BEGIN AVAILABLE RECORDS
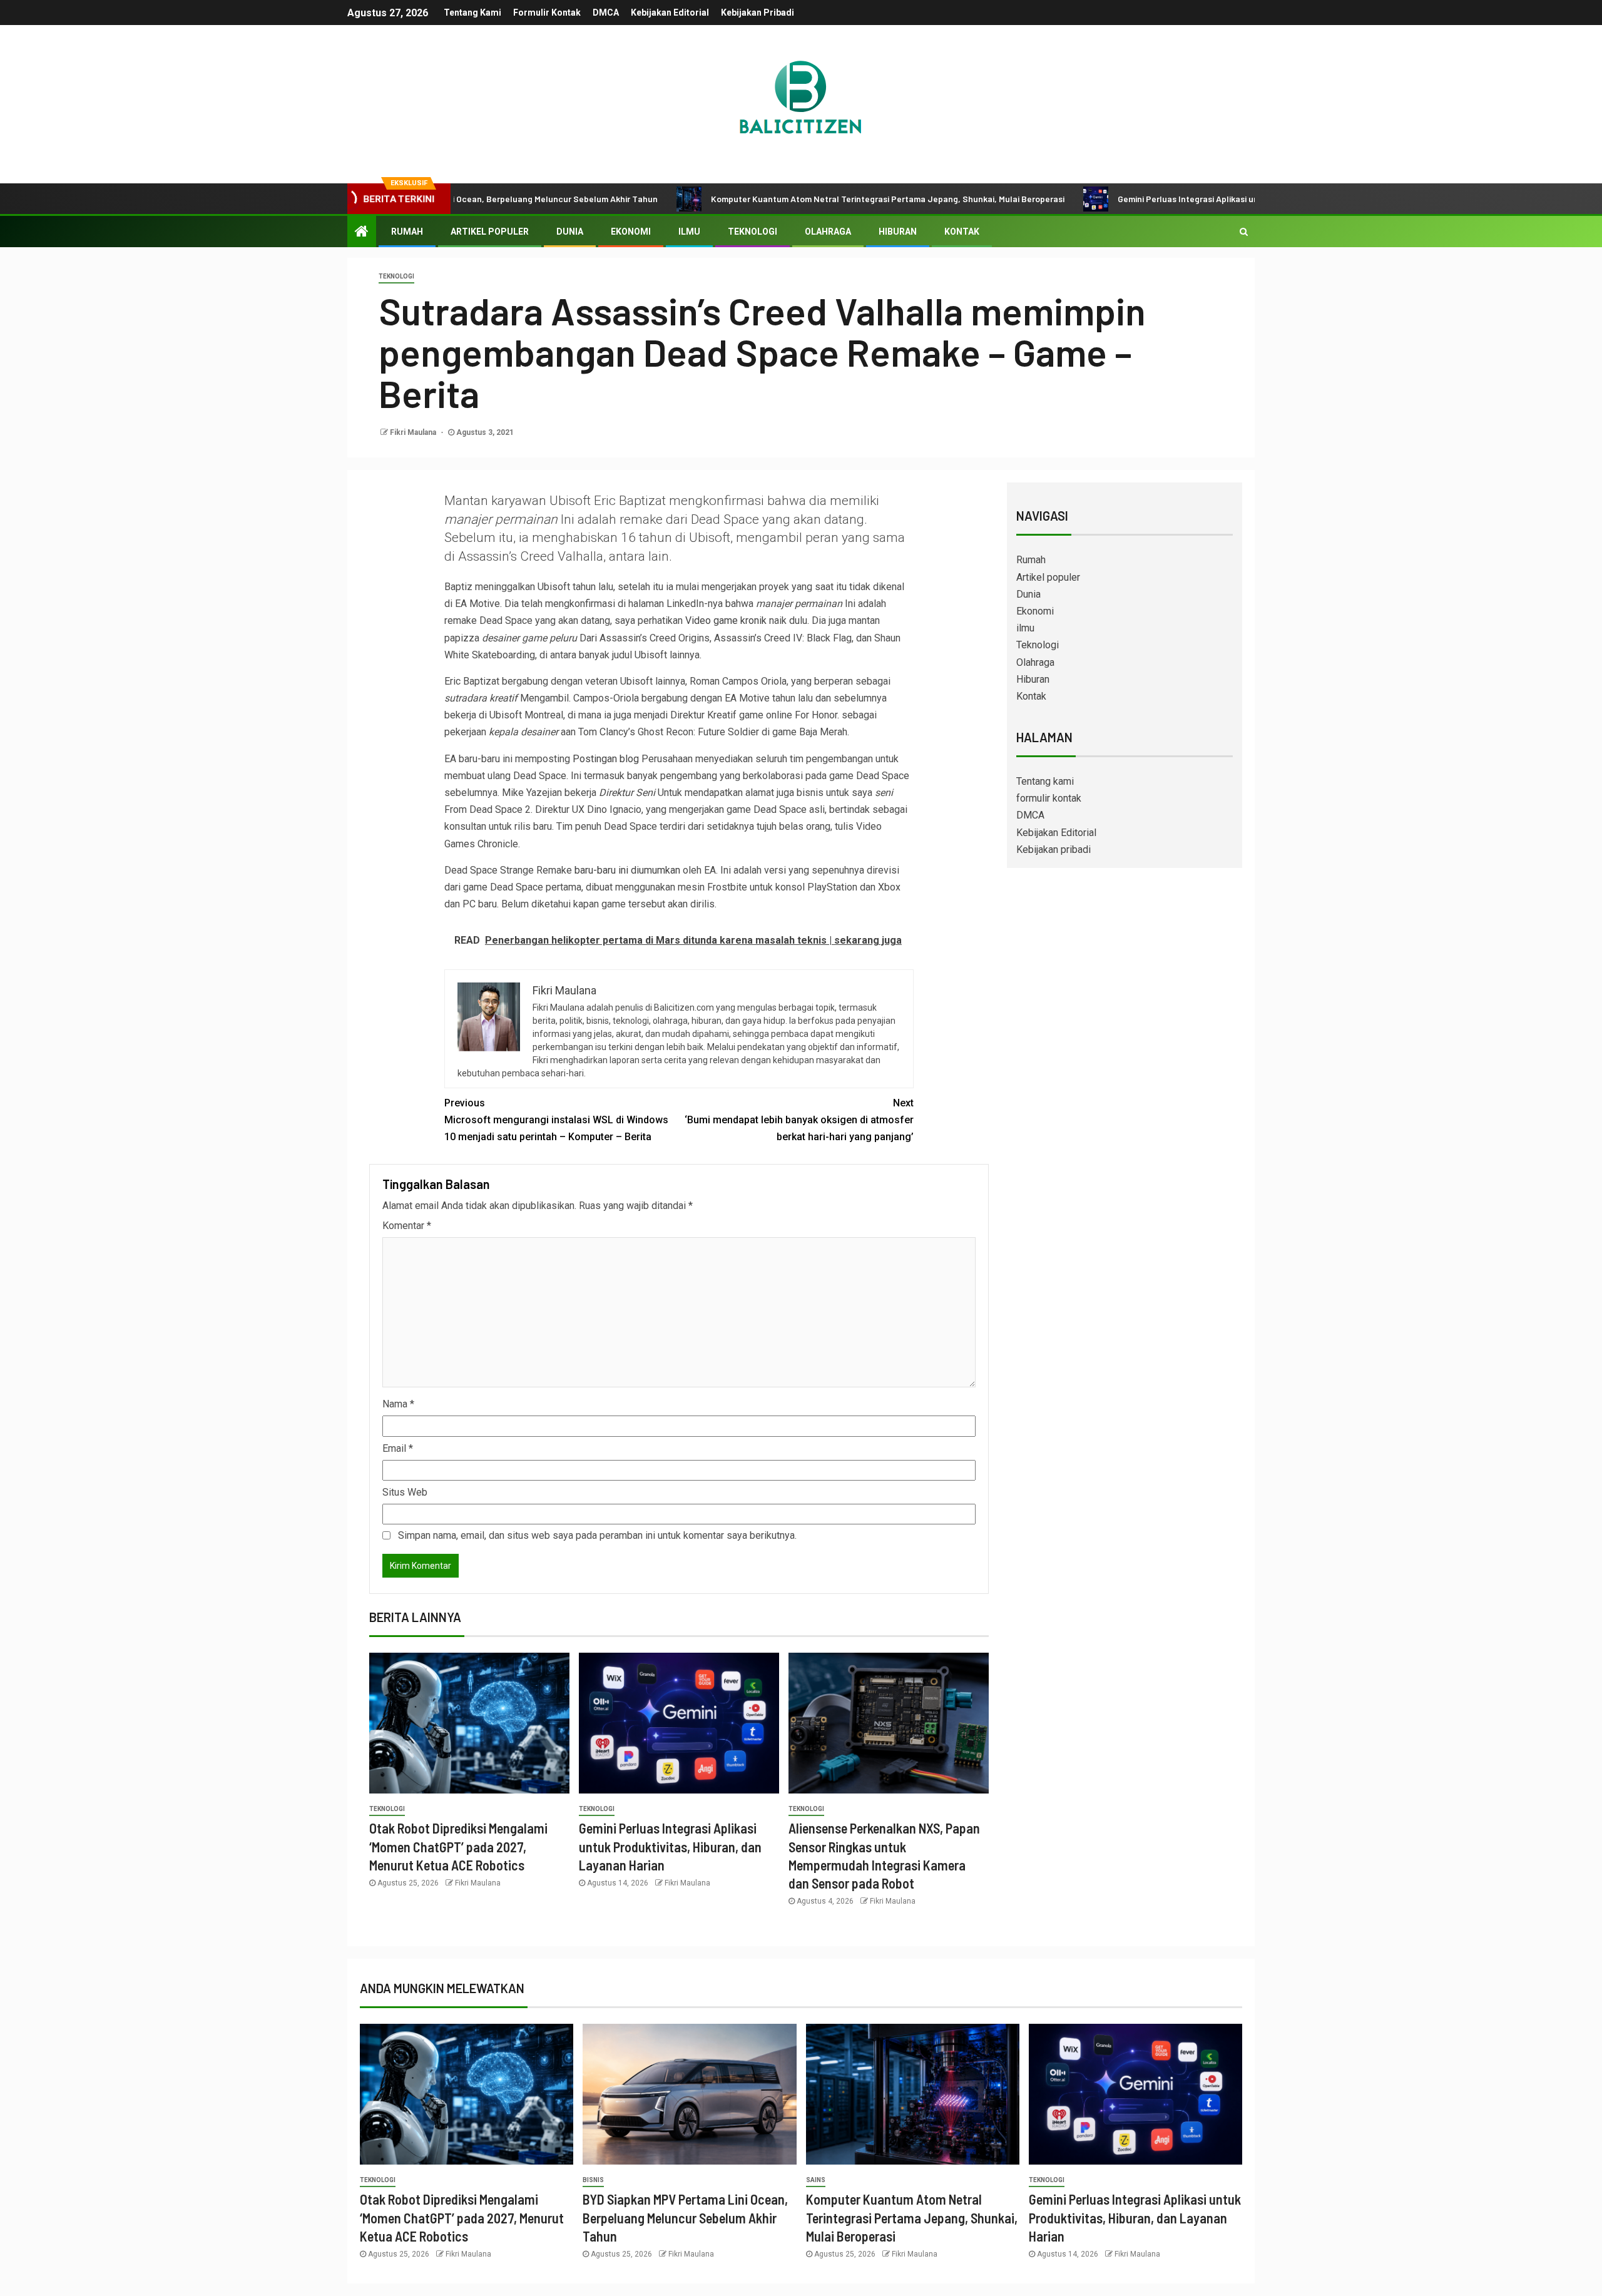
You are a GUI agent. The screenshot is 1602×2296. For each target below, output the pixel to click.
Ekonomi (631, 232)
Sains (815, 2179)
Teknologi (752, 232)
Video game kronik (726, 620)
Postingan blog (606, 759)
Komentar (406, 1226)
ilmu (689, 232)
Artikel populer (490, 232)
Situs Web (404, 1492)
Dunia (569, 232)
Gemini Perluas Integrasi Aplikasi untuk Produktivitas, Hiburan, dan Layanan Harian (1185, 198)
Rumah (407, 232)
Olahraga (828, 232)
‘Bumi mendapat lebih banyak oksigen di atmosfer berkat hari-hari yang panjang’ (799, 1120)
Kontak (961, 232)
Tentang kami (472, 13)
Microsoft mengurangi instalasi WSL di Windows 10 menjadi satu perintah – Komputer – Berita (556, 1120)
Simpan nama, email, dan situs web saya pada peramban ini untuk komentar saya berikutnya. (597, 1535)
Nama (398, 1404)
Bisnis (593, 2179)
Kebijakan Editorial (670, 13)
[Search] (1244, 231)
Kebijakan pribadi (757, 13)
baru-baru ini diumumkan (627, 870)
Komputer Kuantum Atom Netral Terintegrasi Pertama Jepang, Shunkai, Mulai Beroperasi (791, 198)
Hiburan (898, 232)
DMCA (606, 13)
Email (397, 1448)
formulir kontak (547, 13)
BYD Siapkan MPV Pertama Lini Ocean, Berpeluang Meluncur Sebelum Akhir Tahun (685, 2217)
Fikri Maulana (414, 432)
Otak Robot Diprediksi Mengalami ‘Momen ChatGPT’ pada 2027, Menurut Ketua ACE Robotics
END AVAILABLE RECORDS
=== WORK REQUEST ===
Print only the lines running from the one with "Olahraga (828, 232)" to the final line of the data above, each exactly as it appears.

=== WRITTEN REPLY ===
Olahraga (828, 232)
‘Bumi mendapat lebih banyak oksigen di atmosfer berkat hari-hari yang panjang’ (799, 1120)
Kontak (961, 232)
Tentang kami (472, 13)
Microsoft mengurangi instalasi WSL di Windows 10 menjadi satu perintah – Komputer – Berita (556, 1120)
Simpan nama, email, dan situs web saya pada peramban ini untuk komentar saya berikutnya. (597, 1535)
Nama (398, 1404)
Bisnis (593, 2179)
Kebijakan Editorial (670, 13)
[Search] (1244, 231)
Kebijakan pribadi (757, 13)
baru-baru ini diumumkan (627, 870)
Komputer Kuantum Atom Netral Terintegrasi Pertama Jepang, Shunkai, Mulai Beroperasi (791, 198)
Hiburan (898, 232)
DMCA (606, 13)
Email (397, 1448)
formulir kontak (547, 13)
BYD Siapkan MPV Pertama Lini Ocean, Berpeluang Meluncur Sebelum Akhir Tahun (685, 2217)
Fikri Maulana (414, 432)
Otak Robot Diprediksi Mengalami ‘Momen ChatGPT’ pada 2027, Menurut Ketua ACE Robotics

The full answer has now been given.